Lundi, la patronne démissionnaire de BBC News a de nouveau assuré qu'il n'y avait "pas de partialité institutionnelle" sur la chaîne, qui a produit le programme mis en accusation.

 

- "Violation des règles" -

 

La classe politique a quasi unanimement critiqué la BBC pour sa gestion de l'affaire, qui tombe d'autant plus mal que le groupe audiovisuel doit renégocier d'ici fin 2027 son nouveau contrat de mission avec le gouvernement.

La cheffe de l'opposition, Kemi Badenoch, a déploré "un catalogue de graves défaillances". Le chef du parti d'extrême droite Reform UK, Nigel Farage, a appelé à "un changement de fond en comble" du groupe public.
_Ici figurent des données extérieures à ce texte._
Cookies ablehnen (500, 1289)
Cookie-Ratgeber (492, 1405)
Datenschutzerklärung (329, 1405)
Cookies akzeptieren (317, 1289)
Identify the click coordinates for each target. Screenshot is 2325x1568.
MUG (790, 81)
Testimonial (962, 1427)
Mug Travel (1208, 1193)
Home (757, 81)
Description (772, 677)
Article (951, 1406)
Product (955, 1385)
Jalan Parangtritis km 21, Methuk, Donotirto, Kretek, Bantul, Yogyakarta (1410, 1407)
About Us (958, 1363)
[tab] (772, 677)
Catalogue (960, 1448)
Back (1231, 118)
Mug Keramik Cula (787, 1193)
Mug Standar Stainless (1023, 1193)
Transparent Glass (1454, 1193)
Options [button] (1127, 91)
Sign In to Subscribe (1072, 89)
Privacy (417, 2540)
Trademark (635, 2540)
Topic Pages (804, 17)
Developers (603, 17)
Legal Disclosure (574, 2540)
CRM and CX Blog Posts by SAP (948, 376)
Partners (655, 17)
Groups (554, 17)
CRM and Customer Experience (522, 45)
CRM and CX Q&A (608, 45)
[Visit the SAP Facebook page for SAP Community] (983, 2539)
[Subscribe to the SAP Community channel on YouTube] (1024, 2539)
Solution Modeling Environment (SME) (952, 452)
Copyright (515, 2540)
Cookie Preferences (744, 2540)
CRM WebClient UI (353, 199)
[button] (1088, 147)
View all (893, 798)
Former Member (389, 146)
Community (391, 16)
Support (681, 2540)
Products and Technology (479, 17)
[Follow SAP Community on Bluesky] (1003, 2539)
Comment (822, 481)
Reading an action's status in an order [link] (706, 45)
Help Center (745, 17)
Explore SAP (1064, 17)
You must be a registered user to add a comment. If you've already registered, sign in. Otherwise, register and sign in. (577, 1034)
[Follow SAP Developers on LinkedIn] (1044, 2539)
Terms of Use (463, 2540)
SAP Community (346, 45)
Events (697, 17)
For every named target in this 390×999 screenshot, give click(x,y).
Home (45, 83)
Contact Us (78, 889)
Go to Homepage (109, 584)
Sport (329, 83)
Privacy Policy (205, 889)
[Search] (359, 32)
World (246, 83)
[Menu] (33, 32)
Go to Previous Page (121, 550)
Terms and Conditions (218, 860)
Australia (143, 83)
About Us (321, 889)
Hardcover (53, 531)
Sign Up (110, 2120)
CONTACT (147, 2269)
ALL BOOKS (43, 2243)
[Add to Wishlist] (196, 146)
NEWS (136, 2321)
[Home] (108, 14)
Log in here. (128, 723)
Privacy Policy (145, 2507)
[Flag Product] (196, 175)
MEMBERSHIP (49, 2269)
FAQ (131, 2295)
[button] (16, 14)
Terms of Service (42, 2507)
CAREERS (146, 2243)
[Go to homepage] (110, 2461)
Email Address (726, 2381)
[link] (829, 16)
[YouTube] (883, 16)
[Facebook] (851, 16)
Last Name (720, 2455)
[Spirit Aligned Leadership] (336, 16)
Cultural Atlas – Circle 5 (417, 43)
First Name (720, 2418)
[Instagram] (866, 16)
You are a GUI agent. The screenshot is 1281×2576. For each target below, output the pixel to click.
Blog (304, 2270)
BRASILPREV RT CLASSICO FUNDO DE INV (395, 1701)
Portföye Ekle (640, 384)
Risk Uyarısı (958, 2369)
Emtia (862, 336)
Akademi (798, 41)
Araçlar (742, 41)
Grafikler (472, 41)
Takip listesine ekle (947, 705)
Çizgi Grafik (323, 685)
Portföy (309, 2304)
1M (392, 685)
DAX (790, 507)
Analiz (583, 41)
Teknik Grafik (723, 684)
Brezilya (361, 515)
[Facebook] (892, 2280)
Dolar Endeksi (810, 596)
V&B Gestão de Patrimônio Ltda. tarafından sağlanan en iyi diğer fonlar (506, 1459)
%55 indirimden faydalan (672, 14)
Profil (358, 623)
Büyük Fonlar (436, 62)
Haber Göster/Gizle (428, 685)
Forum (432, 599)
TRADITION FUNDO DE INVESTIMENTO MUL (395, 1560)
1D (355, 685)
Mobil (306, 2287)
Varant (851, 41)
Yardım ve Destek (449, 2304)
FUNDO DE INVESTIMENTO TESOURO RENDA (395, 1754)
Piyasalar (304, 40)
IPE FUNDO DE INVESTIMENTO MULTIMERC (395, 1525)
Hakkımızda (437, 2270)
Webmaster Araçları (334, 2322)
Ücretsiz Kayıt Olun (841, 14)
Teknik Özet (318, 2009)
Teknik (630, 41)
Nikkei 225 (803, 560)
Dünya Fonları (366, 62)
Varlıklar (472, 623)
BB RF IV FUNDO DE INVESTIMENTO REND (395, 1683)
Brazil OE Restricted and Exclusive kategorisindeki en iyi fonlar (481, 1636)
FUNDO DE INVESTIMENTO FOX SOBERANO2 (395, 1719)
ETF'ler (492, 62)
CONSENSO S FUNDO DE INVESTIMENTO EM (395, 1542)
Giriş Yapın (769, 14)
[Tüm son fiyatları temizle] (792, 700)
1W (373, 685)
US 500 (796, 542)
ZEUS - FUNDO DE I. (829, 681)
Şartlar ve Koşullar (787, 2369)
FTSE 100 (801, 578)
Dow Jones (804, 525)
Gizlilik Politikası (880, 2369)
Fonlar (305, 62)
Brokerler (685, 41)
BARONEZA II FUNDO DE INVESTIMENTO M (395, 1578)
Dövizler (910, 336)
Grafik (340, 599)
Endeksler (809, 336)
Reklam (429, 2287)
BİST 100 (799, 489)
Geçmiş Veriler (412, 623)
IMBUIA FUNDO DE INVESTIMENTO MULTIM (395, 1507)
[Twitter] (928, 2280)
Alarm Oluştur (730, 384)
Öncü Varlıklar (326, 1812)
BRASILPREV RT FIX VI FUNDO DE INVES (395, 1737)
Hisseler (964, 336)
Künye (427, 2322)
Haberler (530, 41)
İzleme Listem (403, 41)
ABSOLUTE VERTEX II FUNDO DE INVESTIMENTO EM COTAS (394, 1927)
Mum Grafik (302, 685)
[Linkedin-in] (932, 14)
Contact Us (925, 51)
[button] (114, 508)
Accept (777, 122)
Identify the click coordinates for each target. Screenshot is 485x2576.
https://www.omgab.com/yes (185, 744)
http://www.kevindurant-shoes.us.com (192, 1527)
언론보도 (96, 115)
La BBC tire une grande part de ses ressources de la redevance annuelle (174,50 livres, soit 198 euros), payée par 22,8 millions de foyers, soit 3,8 milliards de livres.

Samir Shah a dit espérer que le futur directeur général du groupe, dont la nomination pourrait prendre plusieurs mois, "façonnerait positivement" le prochain contrat de mission. la ministre de la Culture, Lisa Nandy, qui a qualifié la situation d'"extrêmement grave", a affirmé que le futur contrat aiderait la BBC à "garantir son rôle" auprès du public.

Le chef du parti libéral démocrate (centriste), Ed Davey, a appelé le Premier ministre Keir Starmer, et la classe politique en général, à défendre la BBC face à Donald Trump et la sphère Maga. "Il est facile de voir pourquoi Trump veut détruire la première source d'information dans le monde. Nous ne pouvons pas le laisser faire", a-t-il prévenu sur la plateforme X.

Le Telegraph a eu connaissance d'une note interne rédigée par l'ancien conseiller indépendant du comité des normes éditoriales de la BBC, Michael Prescott, dans laquelle il suggérait que des erreurs avaient été commises dans le montage. Il affirme que les responsables chargés des normes éditoriales du groupe auprès de qui il a soulevé le problème ont nié toute violation des règles.

En octobre, le régulateur des médias avait épinglé la BBC pour avoir "enfreint les règles de diffusion" à propos d'un reportage à Gaza dans lequel le narrateur principal, un enfant, était le fils d'un haut responsable du mouvement islamiste palestinien Hamas.